The word “Permaculture” was coined in 1978 by Bill Mollison and David Holmgren. It was originally a contraction of “permanent agriculture” but is often now explained as relating to “permanent culture.” Permaculture is an Australian invention but has now spread all around the world.
There are so many definitions for Permaculture. Every time I am asked what it is I have to think about it and often come out with a different way of explaining it. I’ve looked around on the web for different ways of describing what it is so that it can be clearly understood by people who don’t know what it is …

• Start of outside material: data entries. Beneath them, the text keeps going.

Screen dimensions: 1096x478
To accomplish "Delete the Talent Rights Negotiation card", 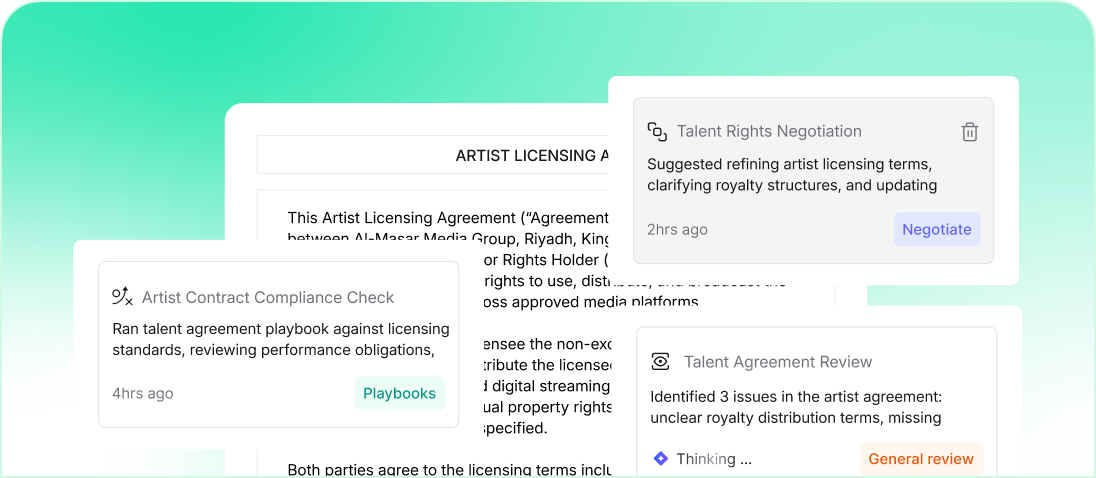I will pos(969,132).
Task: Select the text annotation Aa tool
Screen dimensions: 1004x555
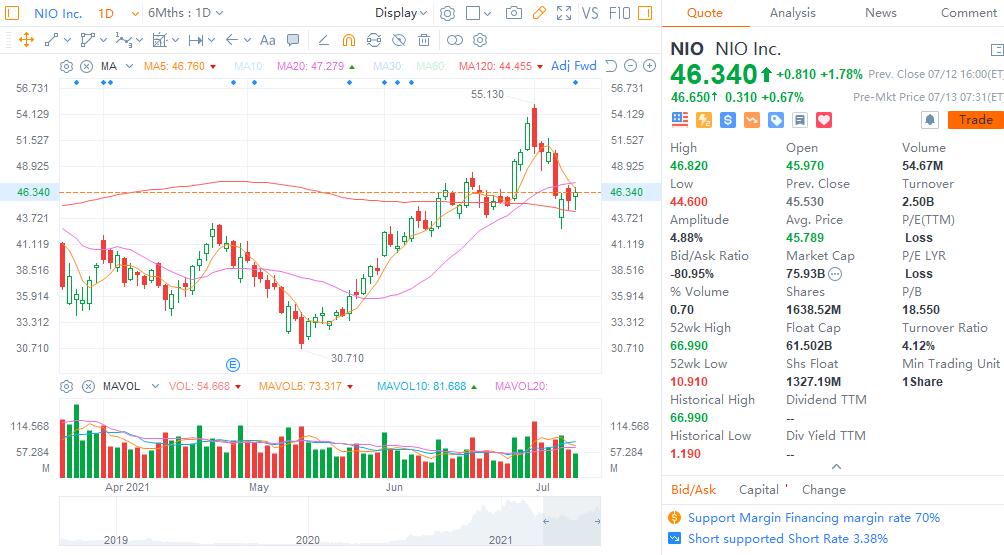Action: pyautogui.click(x=267, y=40)
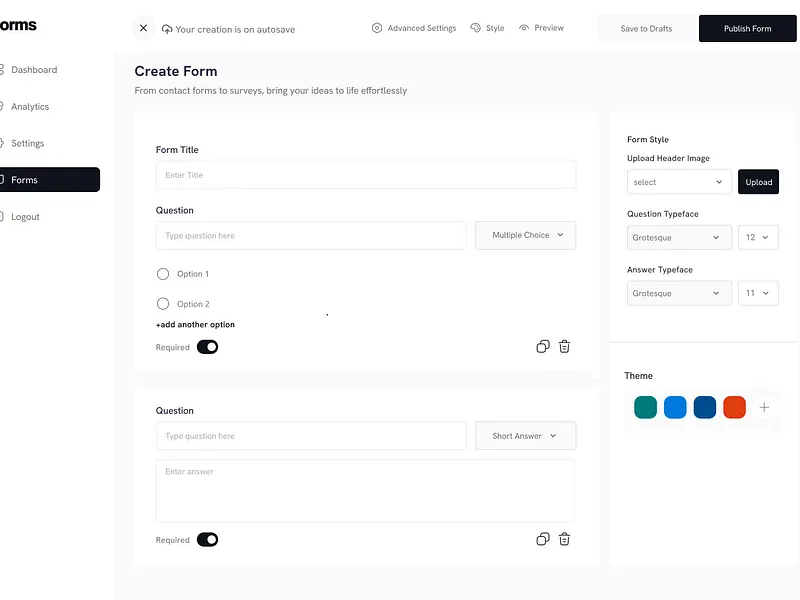
Task: Open the Question Typeface dropdown
Action: tap(679, 238)
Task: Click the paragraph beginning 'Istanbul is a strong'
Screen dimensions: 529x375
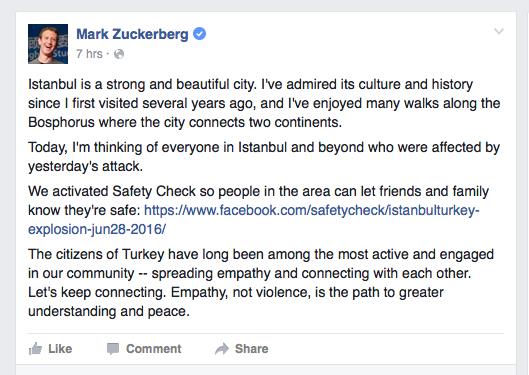Action: coord(264,103)
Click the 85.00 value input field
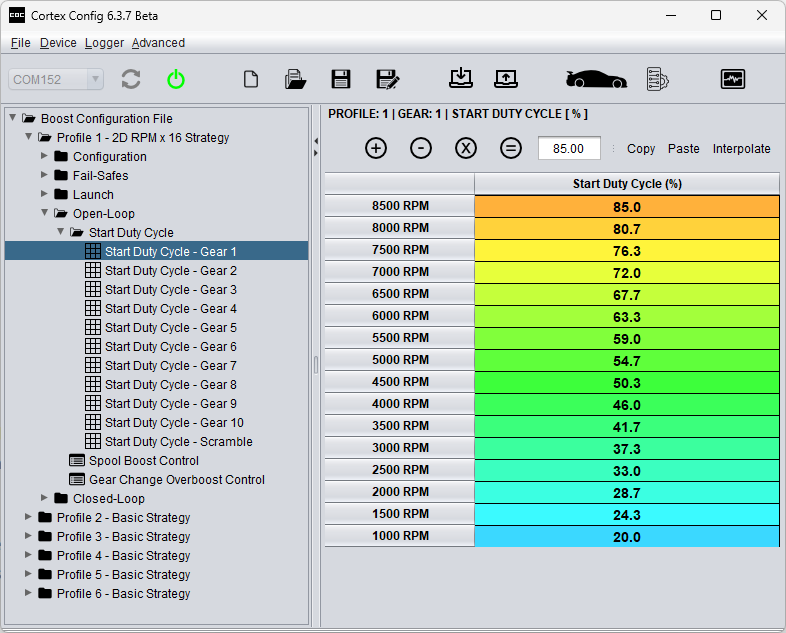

‘Permaculture is an ecological design system for sustainability which encompasses all aspects of human endeavour. The philosophy of permaculture is one of working with rather than against nature. It emphasizes protracted and thoughtful observation rather than premature and thoughtless action. Permaculture design techniques encourage ecologically sound land use and apply lessons from nature. The system teaches us to create settings and construct systems which have the diversity, stability, and resilience of natural ecosystems. Permaculture is a way of looking at life and living which incorporates traditional practices with the benefits of modern technology. It creates harmonious relationships between people and the natural environment. Permaculture teaches us how build natural homes, grow our own food, catch rainwater, dispose of waste responsibly, build socially viable communities, restore diminished landscapes and ecosystems, and much more.’
Another definition from Wikipedia …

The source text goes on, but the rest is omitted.